AIM OF THE EXERCISE: Reproduce every line of the data below without any changes.

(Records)
-.-.-

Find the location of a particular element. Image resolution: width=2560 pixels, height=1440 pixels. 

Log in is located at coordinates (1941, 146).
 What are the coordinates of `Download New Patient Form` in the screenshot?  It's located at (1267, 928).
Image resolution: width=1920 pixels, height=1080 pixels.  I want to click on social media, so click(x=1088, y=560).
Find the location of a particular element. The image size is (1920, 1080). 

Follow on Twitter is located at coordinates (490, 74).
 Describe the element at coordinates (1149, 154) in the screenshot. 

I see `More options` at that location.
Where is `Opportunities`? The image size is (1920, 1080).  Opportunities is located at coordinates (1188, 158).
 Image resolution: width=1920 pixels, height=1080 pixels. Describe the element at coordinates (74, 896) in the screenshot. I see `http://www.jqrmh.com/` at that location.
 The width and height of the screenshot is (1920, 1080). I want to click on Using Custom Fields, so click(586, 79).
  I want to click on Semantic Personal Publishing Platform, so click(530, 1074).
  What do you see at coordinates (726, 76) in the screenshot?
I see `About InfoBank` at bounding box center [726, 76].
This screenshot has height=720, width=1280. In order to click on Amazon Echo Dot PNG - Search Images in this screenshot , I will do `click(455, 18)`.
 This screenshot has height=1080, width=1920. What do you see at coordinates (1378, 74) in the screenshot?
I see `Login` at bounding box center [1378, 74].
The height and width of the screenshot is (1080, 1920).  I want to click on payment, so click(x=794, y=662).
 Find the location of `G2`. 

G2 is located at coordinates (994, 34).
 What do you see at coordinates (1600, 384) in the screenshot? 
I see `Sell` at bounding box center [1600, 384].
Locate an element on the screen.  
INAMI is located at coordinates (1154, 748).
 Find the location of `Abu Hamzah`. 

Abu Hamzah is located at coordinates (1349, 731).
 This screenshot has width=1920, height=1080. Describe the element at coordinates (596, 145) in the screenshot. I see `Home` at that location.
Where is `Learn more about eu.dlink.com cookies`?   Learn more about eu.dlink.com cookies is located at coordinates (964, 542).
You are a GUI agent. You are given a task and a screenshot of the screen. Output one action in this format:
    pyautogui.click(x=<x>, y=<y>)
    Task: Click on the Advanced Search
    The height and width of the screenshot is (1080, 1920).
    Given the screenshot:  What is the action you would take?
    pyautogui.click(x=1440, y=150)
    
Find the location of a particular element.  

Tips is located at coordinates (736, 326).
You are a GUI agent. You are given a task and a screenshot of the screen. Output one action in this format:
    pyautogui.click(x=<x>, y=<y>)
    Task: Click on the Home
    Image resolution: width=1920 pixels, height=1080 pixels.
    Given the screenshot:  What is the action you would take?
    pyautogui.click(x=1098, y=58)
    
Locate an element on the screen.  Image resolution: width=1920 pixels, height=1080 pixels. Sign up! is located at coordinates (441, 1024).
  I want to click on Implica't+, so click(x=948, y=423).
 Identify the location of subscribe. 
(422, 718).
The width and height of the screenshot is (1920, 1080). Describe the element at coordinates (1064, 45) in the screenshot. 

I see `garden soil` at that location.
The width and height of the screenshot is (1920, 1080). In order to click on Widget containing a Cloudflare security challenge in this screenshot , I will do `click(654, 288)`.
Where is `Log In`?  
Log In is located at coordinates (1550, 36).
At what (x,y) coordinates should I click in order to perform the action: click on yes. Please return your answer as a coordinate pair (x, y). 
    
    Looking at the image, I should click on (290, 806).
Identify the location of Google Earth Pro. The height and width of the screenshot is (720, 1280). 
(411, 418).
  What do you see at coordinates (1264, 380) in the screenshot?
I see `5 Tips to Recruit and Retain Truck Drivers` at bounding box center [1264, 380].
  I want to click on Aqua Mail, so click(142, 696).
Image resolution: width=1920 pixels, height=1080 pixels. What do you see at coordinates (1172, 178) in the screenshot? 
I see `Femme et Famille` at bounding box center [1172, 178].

-.-.-

ANSWER TO THIS TASK:
Find the location of a particular element. Image resolution: width=2560 pixels, height=1440 pixels. 

Log in is located at coordinates (1941, 146).
 What are the coordinates of `Download New Patient Form` in the screenshot?  It's located at (1267, 928).
Image resolution: width=1920 pixels, height=1080 pixels.  I want to click on social media, so click(x=1088, y=560).
Find the location of a particular element. The image size is (1920, 1080). 

Follow on Twitter is located at coordinates (490, 74).
 Describe the element at coordinates (1149, 154) in the screenshot. 

I see `More options` at that location.
Where is `Opportunities`? The image size is (1920, 1080).  Opportunities is located at coordinates (1188, 158).
 Image resolution: width=1920 pixels, height=1080 pixels. Describe the element at coordinates (74, 896) in the screenshot. I see `http://www.jqrmh.com/` at that location.
 The width and height of the screenshot is (1920, 1080). I want to click on Using Custom Fields, so click(586, 79).
  I want to click on Semantic Personal Publishing Platform, so click(530, 1074).
  What do you see at coordinates (726, 76) in the screenshot?
I see `About InfoBank` at bounding box center [726, 76].
This screenshot has height=720, width=1280. In order to click on Amazon Echo Dot PNG - Search Images in this screenshot , I will do `click(455, 18)`.
 This screenshot has height=1080, width=1920. What do you see at coordinates (1378, 74) in the screenshot?
I see `Login` at bounding box center [1378, 74].
The height and width of the screenshot is (1080, 1920).  I want to click on payment, so click(x=794, y=662).
 Find the location of `G2`. 

G2 is located at coordinates (994, 34).
 What do you see at coordinates (1600, 384) in the screenshot? 
I see `Sell` at bounding box center [1600, 384].
Locate an element on the screen.  
INAMI is located at coordinates (1154, 748).
 Find the location of `Abu Hamzah`. 

Abu Hamzah is located at coordinates (1349, 731).
 This screenshot has width=1920, height=1080. Describe the element at coordinates (596, 145) in the screenshot. I see `Home` at that location.
Where is `Learn more about eu.dlink.com cookies`?   Learn more about eu.dlink.com cookies is located at coordinates (964, 542).
You are a GUI agent. You are given a task and a screenshot of the screen. Output one action in this format:
    pyautogui.click(x=<x>, y=<y>)
    Task: Click on the Advanced Search
    The height and width of the screenshot is (1080, 1920).
    Given the screenshot:  What is the action you would take?
    pyautogui.click(x=1440, y=150)
    
Find the location of a particular element.  

Tips is located at coordinates (736, 326).
You are a GUI agent. You are given a task and a screenshot of the screen. Output one action in this format:
    pyautogui.click(x=<x>, y=<y>)
    Task: Click on the Home
    Image resolution: width=1920 pixels, height=1080 pixels.
    Given the screenshot:  What is the action you would take?
    pyautogui.click(x=1098, y=58)
    
Locate an element on the screen.  Image resolution: width=1920 pixels, height=1080 pixels. Sign up! is located at coordinates (441, 1024).
  I want to click on Implica't+, so click(x=948, y=423).
 Identify the location of subscribe. 
(422, 718).
The width and height of the screenshot is (1920, 1080). Describe the element at coordinates (1064, 45) in the screenshot. 

I see `garden soil` at that location.
The width and height of the screenshot is (1920, 1080). In order to click on Widget containing a Cloudflare security challenge in this screenshot , I will do `click(654, 288)`.
Where is `Log In`?  
Log In is located at coordinates (1550, 36).
At what (x,y) coordinates should I click in order to perform the action: click on yes. Please return your answer as a coordinate pair (x, y). 
    
    Looking at the image, I should click on (290, 806).
Identify the location of Google Earth Pro. The height and width of the screenshot is (720, 1280). 
(411, 418).
  What do you see at coordinates (1264, 380) in the screenshot?
I see `5 Tips to Recruit and Retain Truck Drivers` at bounding box center [1264, 380].
  I want to click on Aqua Mail, so click(142, 696).
Image resolution: width=1920 pixels, height=1080 pixels. What do you see at coordinates (1172, 178) in the screenshot? 
I see `Femme et Famille` at bounding box center [1172, 178].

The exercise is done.